In the 1600s, the peninsula saw French explorers such as Jean Nicolet and Father Marquette pass through. Robert de LaSalle's ship Griffin, loaded with valuable furs, disappeared in the Great Lakes on its way back east in 1679.
The British claimed the territory from the French, and in 1783 the United States claimed it from the British.
Under the United States government, the peninsula was first designated part of the Northwest Territory. As populations grew and shifted, the land was considered part of Indiana Territory, Illinois Territory, Michigan Territory, and Wisconsin Territory. In 1848, when Wisconsin became a state, the peninsula was designated part of Brown County.
The county's first permanent white settlers were Increase and Mary Clafflin who established themselves in the Little Sturgeon Bay area, and then moved in 1844 to the area now known as Weborg Point in Peninsula State Park.
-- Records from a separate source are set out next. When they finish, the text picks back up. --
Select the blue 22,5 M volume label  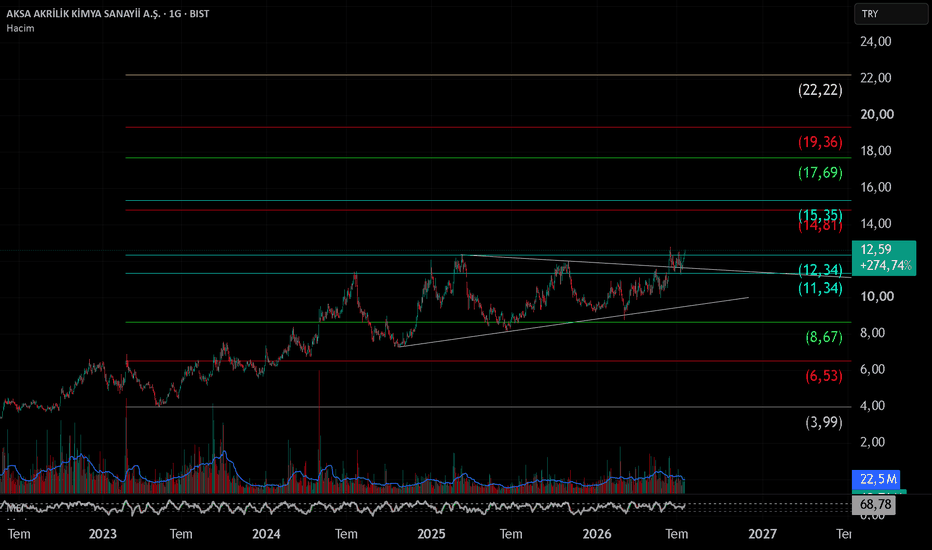click(x=876, y=479)
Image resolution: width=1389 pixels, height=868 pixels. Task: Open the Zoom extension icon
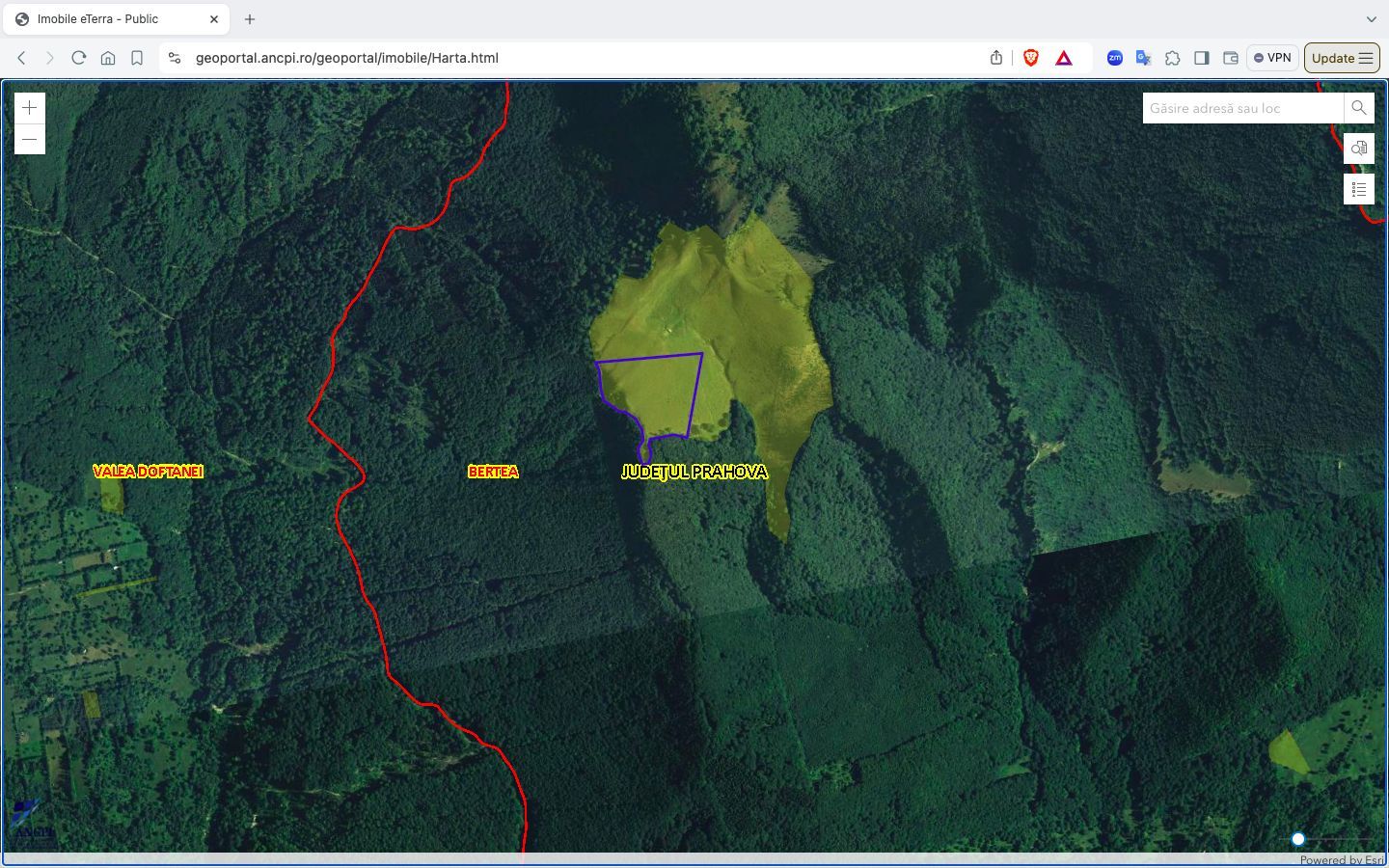(1114, 58)
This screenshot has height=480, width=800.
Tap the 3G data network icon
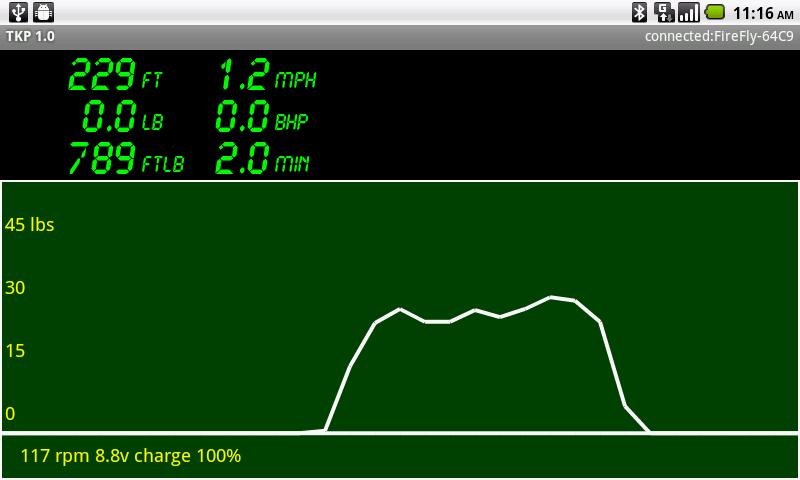pyautogui.click(x=664, y=12)
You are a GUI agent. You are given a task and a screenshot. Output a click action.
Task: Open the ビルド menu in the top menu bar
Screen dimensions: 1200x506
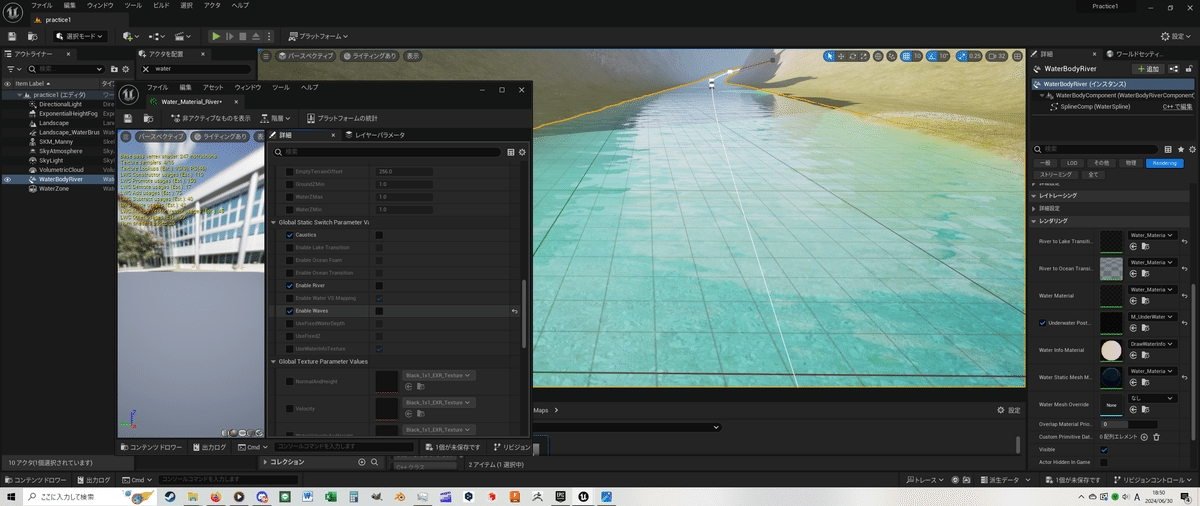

Entrepreneur Asa Thorp built the dock at Fish Creek in 1855, establishing the only place between Fort Howard (Green Bay) and Rock Island for ships to refuel on cordwood, and the village naturally thrived.
In 1848, Captain Justice Bailey sought a safe harbor for his ship during a storm. Discovering timber suitable for cordwood, Bailey informed his supervisor, and by 1850 nearly 2,500 cords of wood were being shipped out of Bailey's Harbor annually.
In 1851, Door County had finally acquired enough settlers to be established as a county all its own. For one year, Door County included present-day Kewaunee County, until the 1852 legislature re-determined the boundaries.
The Reverend Andrew Iverson and three followers set out from Green Bay on a cold February day in 1853, and walked on the ice to Eagle Harbor, where they met Ole Larsen at his home on Horseshoe (Eagle) Island. Crossing the ice to the opposite shore, they found the site for their congregation to establish a community, which they named Ephraim.
Early settlers of the county made their living largely through the harvest of timber and fish. By 1900, over-harvesting of these resources, combined with improved transportation — including a regular schedule of passenger steamers to the villages — led to the rise of the tourism industry. And although the land had never been suitable for farming crops such as wheat, it was discovered that fruit trees would flourish.
By 1920, roads were improved to the degree that more people came to visit the county by automobile than by boat. Motorists were warned to come prepared: the trip to northern Door would require at least three spare tires.
Sturgeon Bay’s rich shipbuilding history got something of a spotlight during the two world wars in the 20th century. As the nation needed battleships in World War I and again in World War II, the otherwise sleepy shipbuilding town got new life, importing workers to cover the military’s growing needs. While some of the shipyards that provided these military vessels are gone, Bay Shipbuilding still operates out of the shipyard in Sturgeon Bay that dates back to 1918.
In the late 1940s, cherry picking in Door County hit its peak when approximately 10,000 workers were employed ranging from eight to 60 years old. Workers were paid on a per pail basis and lived in basic camp buildings provided by growers. The cherry industry is still one of the most robust in the county and Door County remains one of the top cherry producing regions in the world.
Today, the rich history of Door County has been preserved through many local efforts. The groups behind the preservation of the peninsula’s history want to share it with you through museums, lighthouses, tours and historic sites. From the Belgians in the south to the Scandinavians in the north, from trippe to fish boils, from maritime to farm museums, Door County honors its past by preserving the best of its traditions, foods, buildings and artifacts.